Output each of the entries exactly, skipping every picture they contain.

=======

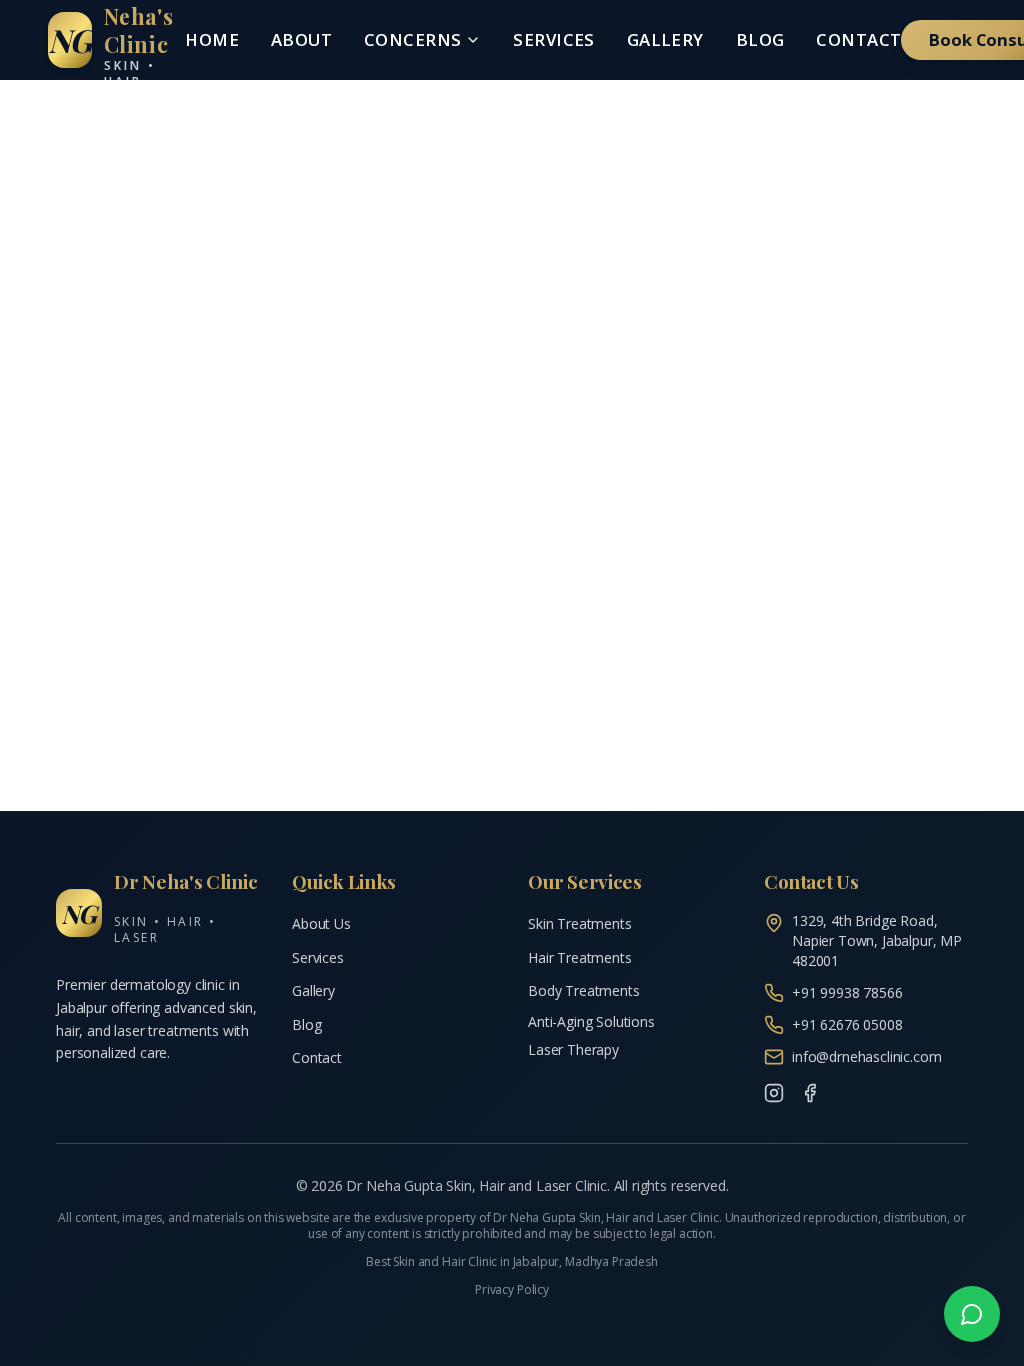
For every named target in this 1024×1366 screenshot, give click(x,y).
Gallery (665, 39)
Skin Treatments (580, 923)
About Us (321, 923)
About (301, 39)
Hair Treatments (580, 957)
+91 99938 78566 (847, 992)
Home (212, 39)
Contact (858, 39)
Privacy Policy (512, 1289)
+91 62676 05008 (847, 1024)
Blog (760, 39)
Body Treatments (584, 990)
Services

=======

Final answer:
For every named target in this 1024×1366 screenshot, give click(x,y).
Gallery (665, 39)
Skin Treatments (580, 923)
About Us (321, 923)
About (301, 39)
Hair Treatments (580, 957)
+91 99938 78566 (847, 992)
Home (212, 39)
Contact (858, 39)
Privacy Policy (512, 1289)
+91 62676 05008 (847, 1024)
Blog (760, 39)
Body Treatments (584, 990)
Services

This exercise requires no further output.